Obama warns against ‘politics of fear’ after Trump-Putin summit

“We are stuck with the fact that we now live close together and populations are going to be moving. The only way to effectively address problems like climate change, or mass migration or pandemic disease will be to develop more systems for international cooperation, not less,” he said in what appeared to be a direct rebuke of Trump’s recent criticism of NATO allies and his naming of the European Union as a “foe.”

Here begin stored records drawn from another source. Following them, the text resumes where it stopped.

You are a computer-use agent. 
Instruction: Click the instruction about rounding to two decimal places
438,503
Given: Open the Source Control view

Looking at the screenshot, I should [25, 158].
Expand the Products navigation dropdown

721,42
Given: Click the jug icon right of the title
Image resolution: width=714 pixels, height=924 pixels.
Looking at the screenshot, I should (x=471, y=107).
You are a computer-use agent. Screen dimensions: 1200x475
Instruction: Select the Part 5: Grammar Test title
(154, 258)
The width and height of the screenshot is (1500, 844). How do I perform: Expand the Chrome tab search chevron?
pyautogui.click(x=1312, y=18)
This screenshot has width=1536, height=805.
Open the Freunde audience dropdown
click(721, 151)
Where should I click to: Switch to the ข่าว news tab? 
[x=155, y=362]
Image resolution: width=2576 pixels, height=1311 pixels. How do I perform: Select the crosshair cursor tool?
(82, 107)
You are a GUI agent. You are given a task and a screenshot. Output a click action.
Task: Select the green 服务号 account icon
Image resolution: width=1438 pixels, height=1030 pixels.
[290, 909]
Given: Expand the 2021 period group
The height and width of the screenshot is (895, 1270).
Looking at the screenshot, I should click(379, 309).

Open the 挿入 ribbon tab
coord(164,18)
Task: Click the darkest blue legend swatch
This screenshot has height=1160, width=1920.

He lamented the idea that he still had to “stand here at a lecture and devote some time to saying “that black people and white people and Asian people and Latin American people and women and men and gays and straights, that we are all human.”

“I would have thought we would have figured that out by now,” he added.

He then appeared to depart from his prepared remarks, saying, to laughter and cheers, “Don’t you get a sense — again, I’m ad-libbing here, that these people who are so intent on putting people down and pumping themselves up that they’re small-hearted? That there’s something they’re afraid of?”

He also lashed out at those who “reject objective truth,” saying that the denial of facts could be the undoing of democracy.

“Too much of politics today seems to reject the concept of objective truth. People just make stuff up,” he said.

The speech came on the heels of Trump’s heavily criticized press conference with Putin in Helsinki on Monday where he contradicted the U.S. intelligence community’s conclusion that Moscow interfered in the 2016 presidential election to help him win.

Since leaving office, Obama has shied away from commenting publicly on his successor, preferring to promote a message of equality and unity on Twitter and elsewhere. After Trump’s comments on the violent white nationalist protest in Charlottesville, Virginia, caused outcry last summer, Obama tweeted a photo of himself, greeting a group of small children of various ethnicities, along with partial quote from Mandela.

Obama has long spoken of how Mandela inspired him to take up a life of service and community activism.

When Obama was a U.S. senator, he had his picture taken with the newly freed Mandela. After Obama became president he sent a copy of the photo to Mandela, who kept it in his office.

Five years ago, Obama gave a moving eulogy at Mandela’s memorial service, calling him “the last great liberator of the 20th century.”